New ASU hub is largest additive manufacturing research facility in Southwest.
January 18, 2017

New hub's $2 million in cutting-edge 3-D printing equipment will allow students to stay on forefront of rapidly growing sector

As 3-D printing evolves, the field of manufacturing is experiencing a paradigm shift through additive manufacturing — producing parts layer by layer via computer control.

To stay competitive at the forefront of this industry, Arizona State University’s Ira A. Fulton Schools of Engineering has launched the Manufacturing Research and Innovation Hub.

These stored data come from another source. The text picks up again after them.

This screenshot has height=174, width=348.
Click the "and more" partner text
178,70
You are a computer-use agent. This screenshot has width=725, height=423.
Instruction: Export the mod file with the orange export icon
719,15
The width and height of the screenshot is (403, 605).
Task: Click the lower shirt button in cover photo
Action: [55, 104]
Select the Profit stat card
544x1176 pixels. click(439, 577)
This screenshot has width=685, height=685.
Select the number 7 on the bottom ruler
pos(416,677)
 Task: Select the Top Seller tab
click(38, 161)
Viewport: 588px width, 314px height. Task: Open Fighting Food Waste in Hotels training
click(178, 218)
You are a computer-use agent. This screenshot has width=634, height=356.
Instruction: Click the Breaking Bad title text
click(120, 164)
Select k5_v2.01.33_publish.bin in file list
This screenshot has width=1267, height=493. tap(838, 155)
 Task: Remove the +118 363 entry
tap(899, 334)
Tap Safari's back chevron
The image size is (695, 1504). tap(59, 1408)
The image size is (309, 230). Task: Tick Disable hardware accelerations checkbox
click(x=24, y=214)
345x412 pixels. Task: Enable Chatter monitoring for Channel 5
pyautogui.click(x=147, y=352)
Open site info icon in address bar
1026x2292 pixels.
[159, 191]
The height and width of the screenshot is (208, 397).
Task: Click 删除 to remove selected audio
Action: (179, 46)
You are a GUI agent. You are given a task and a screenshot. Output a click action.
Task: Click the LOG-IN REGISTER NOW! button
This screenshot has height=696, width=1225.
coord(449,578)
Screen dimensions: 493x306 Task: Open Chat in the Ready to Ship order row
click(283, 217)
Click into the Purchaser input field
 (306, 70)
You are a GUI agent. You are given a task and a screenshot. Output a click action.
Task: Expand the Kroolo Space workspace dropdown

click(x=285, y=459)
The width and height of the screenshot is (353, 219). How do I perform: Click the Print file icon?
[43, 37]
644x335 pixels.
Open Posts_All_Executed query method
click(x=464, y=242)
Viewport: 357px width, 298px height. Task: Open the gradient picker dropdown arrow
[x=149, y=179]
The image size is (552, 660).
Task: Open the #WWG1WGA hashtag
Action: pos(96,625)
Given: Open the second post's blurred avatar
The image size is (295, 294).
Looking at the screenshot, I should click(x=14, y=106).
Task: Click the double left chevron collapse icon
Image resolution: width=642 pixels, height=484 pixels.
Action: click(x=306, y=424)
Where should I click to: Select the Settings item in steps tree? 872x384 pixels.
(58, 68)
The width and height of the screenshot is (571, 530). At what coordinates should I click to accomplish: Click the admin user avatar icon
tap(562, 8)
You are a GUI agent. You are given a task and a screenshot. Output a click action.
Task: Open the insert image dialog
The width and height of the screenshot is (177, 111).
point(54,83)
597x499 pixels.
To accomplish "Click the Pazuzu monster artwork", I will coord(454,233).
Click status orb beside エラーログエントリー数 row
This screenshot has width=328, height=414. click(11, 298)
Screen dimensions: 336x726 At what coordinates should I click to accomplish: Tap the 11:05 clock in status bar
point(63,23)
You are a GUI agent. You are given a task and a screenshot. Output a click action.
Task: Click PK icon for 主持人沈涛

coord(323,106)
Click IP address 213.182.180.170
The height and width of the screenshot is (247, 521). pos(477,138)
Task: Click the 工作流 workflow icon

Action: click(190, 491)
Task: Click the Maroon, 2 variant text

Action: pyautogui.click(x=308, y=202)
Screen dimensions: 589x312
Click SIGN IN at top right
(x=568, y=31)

Located on the Polytechnic campusThe Polytechnic campus is home to the Polytechnic School, one of the six Ira A. Fulton Schools of Engineering., which is home to the Polytechnic School, one of the six Fulton Schools, the 15,000-square-foot space is the largest additive manufacturing research facility in the Southwest.

It boasts $2 million in cutting-edge plastic, polymer and metal 3-D printing equipment along with advanced processing and analysis capabilities to allow students, faculty and industry partners to stay on the forefront of the rapidly growing additive manufacturing sector.

“This facility is a culmination of the kinds of energy and ideas that we think are important to driving a very modern educational experience and doing very creative things in research,” Dean Kyle Squires said at the launch event Wednesday.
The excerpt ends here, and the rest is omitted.